**What the exercise asks**. Whatever appears in the records, retype it exactly, except for the pictures.

**Extracted entries**.
-- Opening Marker --

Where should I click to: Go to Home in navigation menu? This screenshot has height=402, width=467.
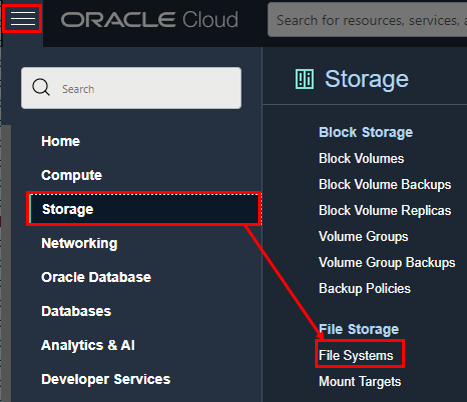[x=61, y=141]
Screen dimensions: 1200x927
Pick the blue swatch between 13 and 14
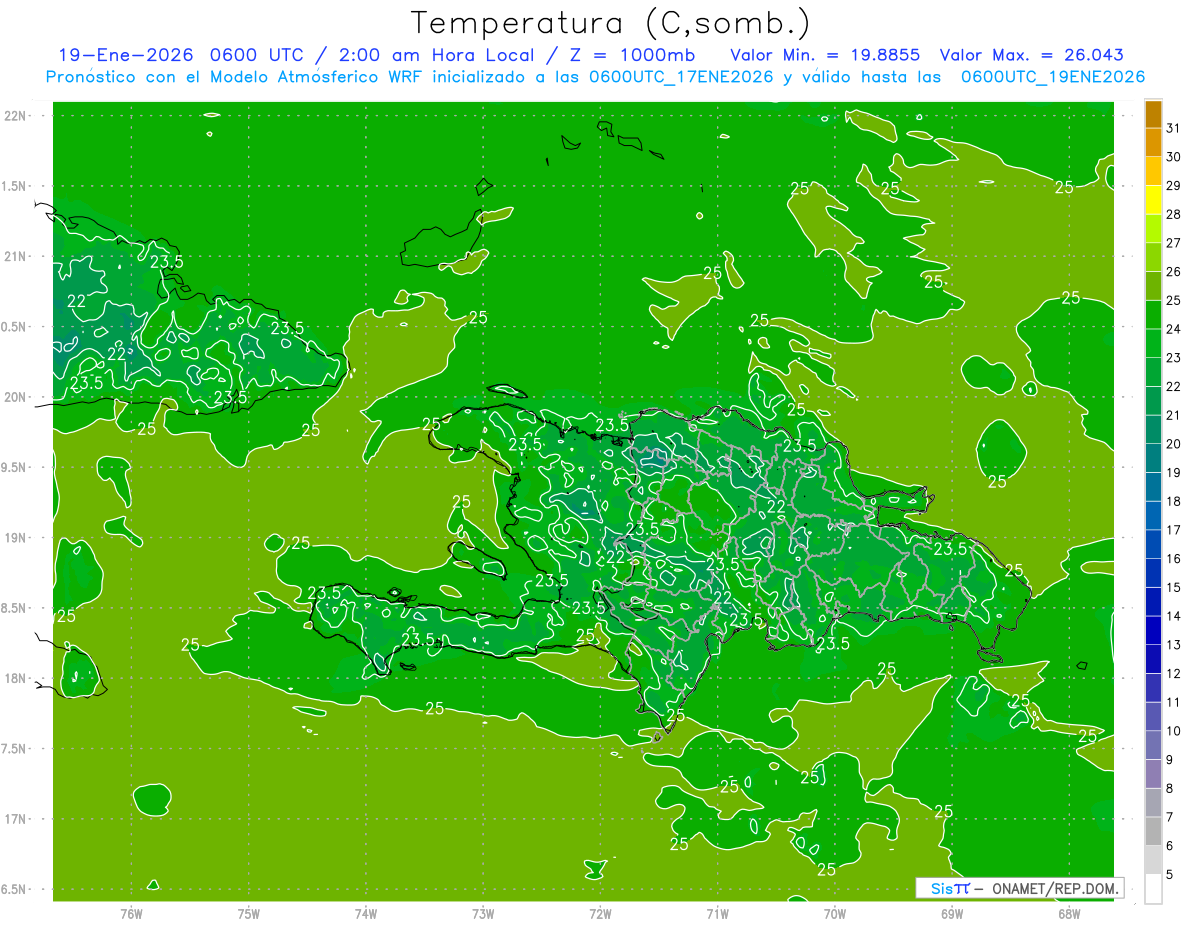(x=1153, y=630)

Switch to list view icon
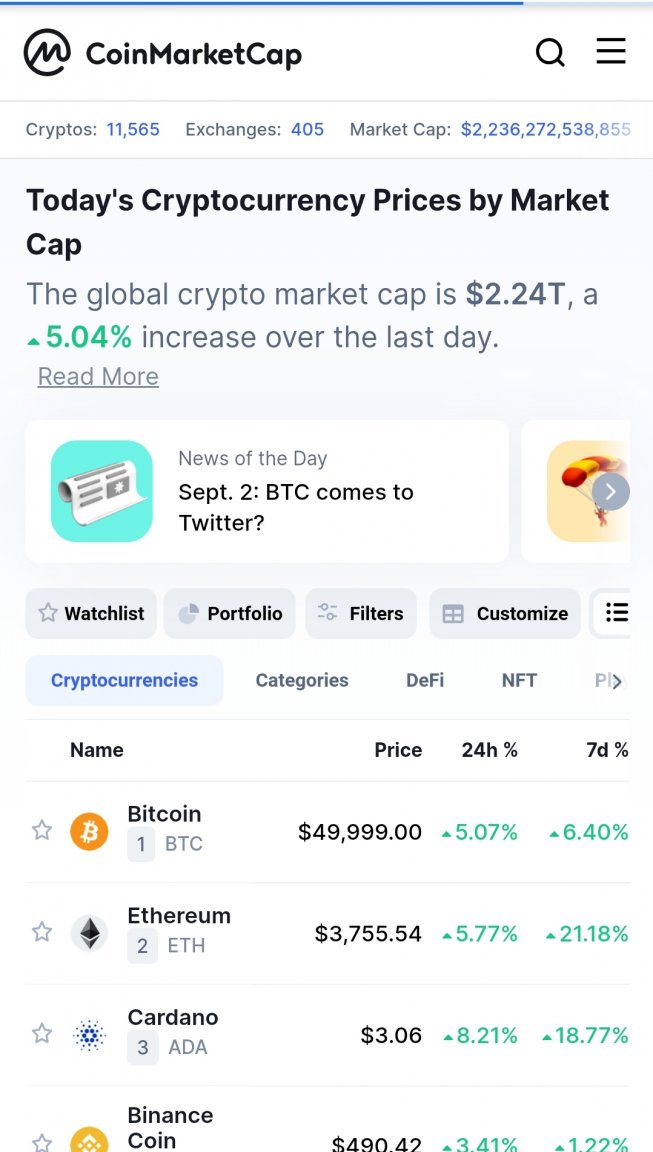click(x=616, y=613)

-- Closing Marker --

**Result of the exercise**.
Where should I click to: Go to Home in navigation menu? This screenshot has height=402, width=467.
[x=61, y=141]
Screen dimensions: 1200x927
Pick the blue swatch between 13 and 14
(x=1153, y=630)

Switch to list view icon
click(x=616, y=613)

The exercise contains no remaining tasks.